FR. CYRIL CRAWFORD, 1966-2012
A Short Eulogy for Father Cyril Crawford OSB
Memorial Service, American College of Louvain, 8pm, Wednesday 23 May 2012
Dr. Martin Stone (formerly of KU Leuven)
St. Benedict's monastic Regula (Rule) begins with an invitation to the individual monk to listen (obaudire) and obey (obedire):
Listen, o son, to the precepts of your master and incline the ear of your heart (et inclina aurem cordis). Receive willingly and carry out effectively your loving father's advice, that by the labour of obeidence you may return to Him from whom you had departed by the sin of disobedience.

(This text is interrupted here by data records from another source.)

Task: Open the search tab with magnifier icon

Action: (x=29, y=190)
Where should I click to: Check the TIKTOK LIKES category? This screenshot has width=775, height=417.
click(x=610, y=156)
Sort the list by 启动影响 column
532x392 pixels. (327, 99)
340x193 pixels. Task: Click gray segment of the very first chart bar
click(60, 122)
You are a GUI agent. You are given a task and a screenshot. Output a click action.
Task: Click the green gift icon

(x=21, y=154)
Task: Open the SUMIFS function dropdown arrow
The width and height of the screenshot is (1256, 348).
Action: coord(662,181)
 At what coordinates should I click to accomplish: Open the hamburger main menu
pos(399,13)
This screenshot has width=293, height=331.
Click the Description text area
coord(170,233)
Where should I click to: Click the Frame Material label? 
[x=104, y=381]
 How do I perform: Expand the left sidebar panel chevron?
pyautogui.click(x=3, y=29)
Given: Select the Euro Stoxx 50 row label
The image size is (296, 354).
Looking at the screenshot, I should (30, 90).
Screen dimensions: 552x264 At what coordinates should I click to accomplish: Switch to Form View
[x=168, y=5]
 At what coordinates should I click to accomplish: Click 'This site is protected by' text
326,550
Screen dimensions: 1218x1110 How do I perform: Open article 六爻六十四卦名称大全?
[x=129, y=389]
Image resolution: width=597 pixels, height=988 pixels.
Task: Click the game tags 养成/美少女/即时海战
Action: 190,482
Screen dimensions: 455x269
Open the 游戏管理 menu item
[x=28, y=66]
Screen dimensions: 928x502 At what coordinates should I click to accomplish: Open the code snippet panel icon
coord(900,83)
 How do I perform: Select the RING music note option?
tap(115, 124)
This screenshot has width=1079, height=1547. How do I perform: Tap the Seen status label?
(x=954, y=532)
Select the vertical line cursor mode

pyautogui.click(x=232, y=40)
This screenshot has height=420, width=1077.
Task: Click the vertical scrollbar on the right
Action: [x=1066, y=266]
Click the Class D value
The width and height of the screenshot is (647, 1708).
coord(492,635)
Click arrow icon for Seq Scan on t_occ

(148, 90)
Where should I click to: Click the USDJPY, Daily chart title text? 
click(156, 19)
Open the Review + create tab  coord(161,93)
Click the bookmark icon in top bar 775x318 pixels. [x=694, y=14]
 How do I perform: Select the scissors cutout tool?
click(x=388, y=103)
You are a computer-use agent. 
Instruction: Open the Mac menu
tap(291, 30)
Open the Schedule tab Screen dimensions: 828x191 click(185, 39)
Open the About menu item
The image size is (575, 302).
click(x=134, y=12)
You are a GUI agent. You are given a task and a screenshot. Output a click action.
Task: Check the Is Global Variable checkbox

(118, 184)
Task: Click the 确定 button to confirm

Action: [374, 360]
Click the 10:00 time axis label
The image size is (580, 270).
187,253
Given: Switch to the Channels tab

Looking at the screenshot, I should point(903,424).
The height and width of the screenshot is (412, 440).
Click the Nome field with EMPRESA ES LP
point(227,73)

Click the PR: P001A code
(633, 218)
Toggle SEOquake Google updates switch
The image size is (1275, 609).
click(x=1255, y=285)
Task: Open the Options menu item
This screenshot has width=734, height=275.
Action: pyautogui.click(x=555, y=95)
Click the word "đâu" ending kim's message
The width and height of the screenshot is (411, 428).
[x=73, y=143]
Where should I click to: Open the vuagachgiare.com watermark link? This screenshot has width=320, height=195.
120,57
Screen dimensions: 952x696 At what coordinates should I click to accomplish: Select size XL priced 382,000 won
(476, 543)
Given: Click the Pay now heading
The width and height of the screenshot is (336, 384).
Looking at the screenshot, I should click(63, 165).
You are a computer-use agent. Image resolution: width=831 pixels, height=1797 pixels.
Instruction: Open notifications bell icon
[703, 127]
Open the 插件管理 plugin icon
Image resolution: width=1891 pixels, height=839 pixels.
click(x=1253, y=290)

When we reflect on this passage and the ensuing content of Benedict's great gift to the Church, it might be said that his vision of the monastic life is predicated upon on the idea of a profound generosity of spirit, whereby the individual monk is not only open and attentive to the word of God as he discerns it in the loud exclamations and subtle whispers of the order of creation, but is voluntarily prepared to 'incline the ear of his heart' so that he may welcome God to that imperfect abode, and thereby live in a manner that accords with God's wishes through the virtue of holy obeidence. Listening to the manifold utterances of the Spirit and living according to the practice of simple obedience, are then prerequisites of the monastic life and within them recline the delectable promise of a return to blessedness and eventual union with God. In this tradition, obedience does not and cannot entail any undue servility of spirit or a denial of all that is good and attractive in human life. Rather, monastic obedience first enhances and then reorientates human nature back toward its original supernatural end, a spiritual telos above and beyond this mortal coil in which reposes the hope of better things to come.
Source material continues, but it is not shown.